独立後に1,2名のスタッフとともにつくり出した建築は400に上るが、職員時代とは異なり、ジャーナリズムに喧伝される建築デザインとは一線を画したという。興味深いのは、地方都市での独立によって松村はデザインに対してニヒリズムに陥っていたのではないかと論破していることだ。同時に独立後の言葉や書かれた文書には建築家と社会に対しての厳しい批評で倫理観に満ちていると指摘している。
問題の根は深い。それは正しく現在の僕たちが直面している課題でもあるからだ。

改修工事の資料集は、日本建築学会四国支部「日土小学校特別委員会」と鈴木博之東京大学名誉教授を委員長とした「八幡浜市立日土小学校再生検討委員会」(八幡浜市教育委員会)の貴重な記録集である。
見学会の後行われたシンポジウムでその様が克明に披露されたが、中心となった曲田清維愛媛大学教授や、改修の実施設計を担当した建築家和田耕一さんなどパネリスト全員の話しが、綿々たる思いに充ちていて面白かった。解体・建て替え問題が取りざたされてから竣工までに足掛け6年も掛かったのだから。

このプロジェクトは「中校舎」(1956年・昭和31年)「東校舎」(1958・昭和33年)を、将来の重要文化財指定に対応できるよう文化庁の指導も得ながらオーセンティシテイを検証して耐震改修を行なった。
更にこれからの小学校教育に対応できるよう一部の間取りを改変し、「西校舎」を地元で採れる樹木を集成材にして使用し、既存校舎のイメージを設計担当した建築家武智和臣の今の時代感覚で汲み取って新設している。
その解釈には是非もあるだろうが違和感はさほどなく、四国の建築家の力量が提示された。子供たちや教師がどう受け止めるか、既存改修棟と併せて興味が尽きない。

日土小学校の保存・改修は、六本木の「国際文化会館」と並んで、日本のモダニズム建築存続の屈指の好例として、経緯をそこで見えてきた課題とともに次代に引き継がれることになるだろう。このことをシンポジウムの終わった後、八幡浜のJAZZ BAR「ロン」で、鈴木博之さんとビールを飲み、いい気持ちになってジョン・コルトレーンを堪能しながら語り合った事でもある。

#### データ抜粋
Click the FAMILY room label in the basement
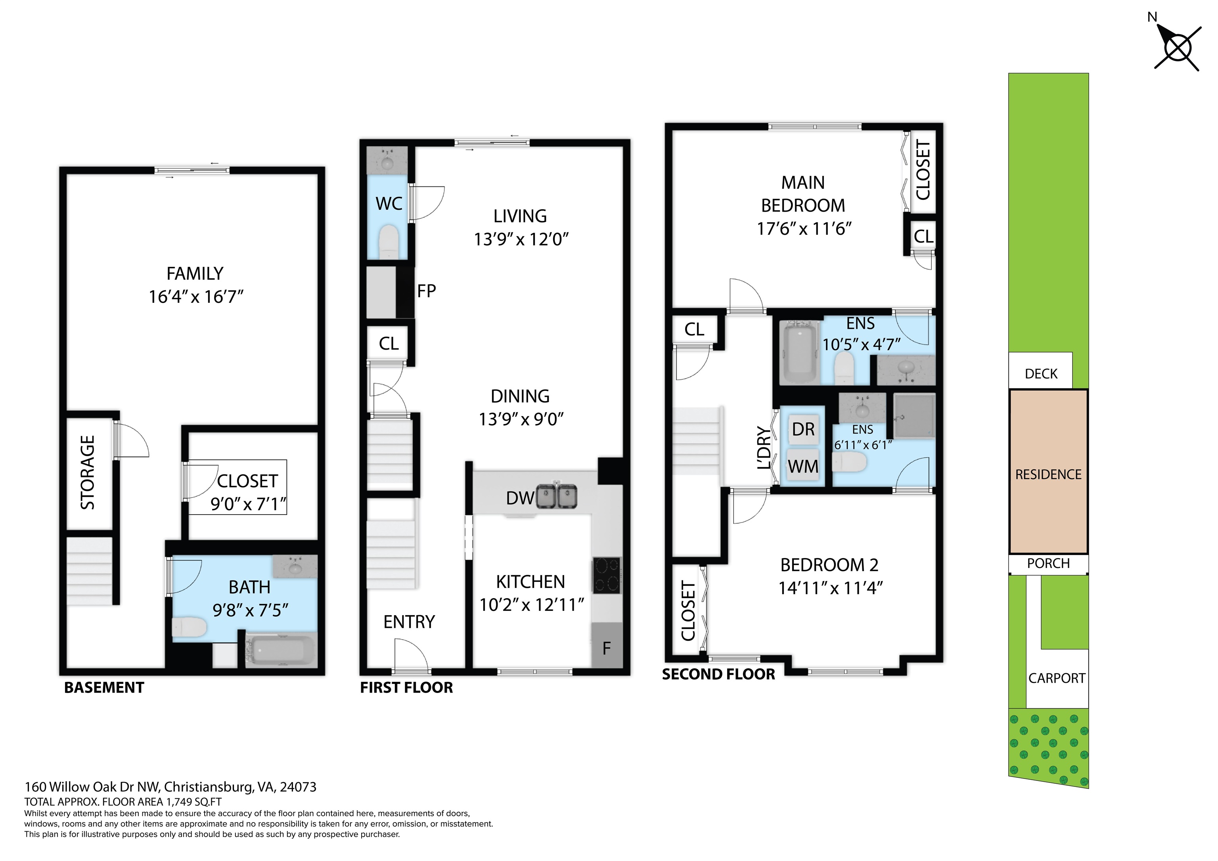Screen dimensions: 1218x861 (195, 274)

#### 取り組む課題
(A) 本文について、次の問いに答えてください。
(i) 独立後に1,2名のスタッフとともにつくり出した建築は、いくつに上るとされていますか。
(ii) 「東校舎」の後の括弧内に示されている年は何年ですか。
(iii) 改修の実施設計を担当した建築家は誰ですか。
(B) 本文によると、「中校舎」と「東校舎」の耐震改修でオーセンティシテイを検証したのはなぜですか。1～3文で説明してください。

#### 解答結果
(A)
(i) 400
(ii) 1958年（昭和33年）
(iii) 和田耕一さん

(B) 将来の重要文化財指定に対応できるようにするためです。そのため、文化庁の指導も得ながら検証を進めて耐震改修を行いました。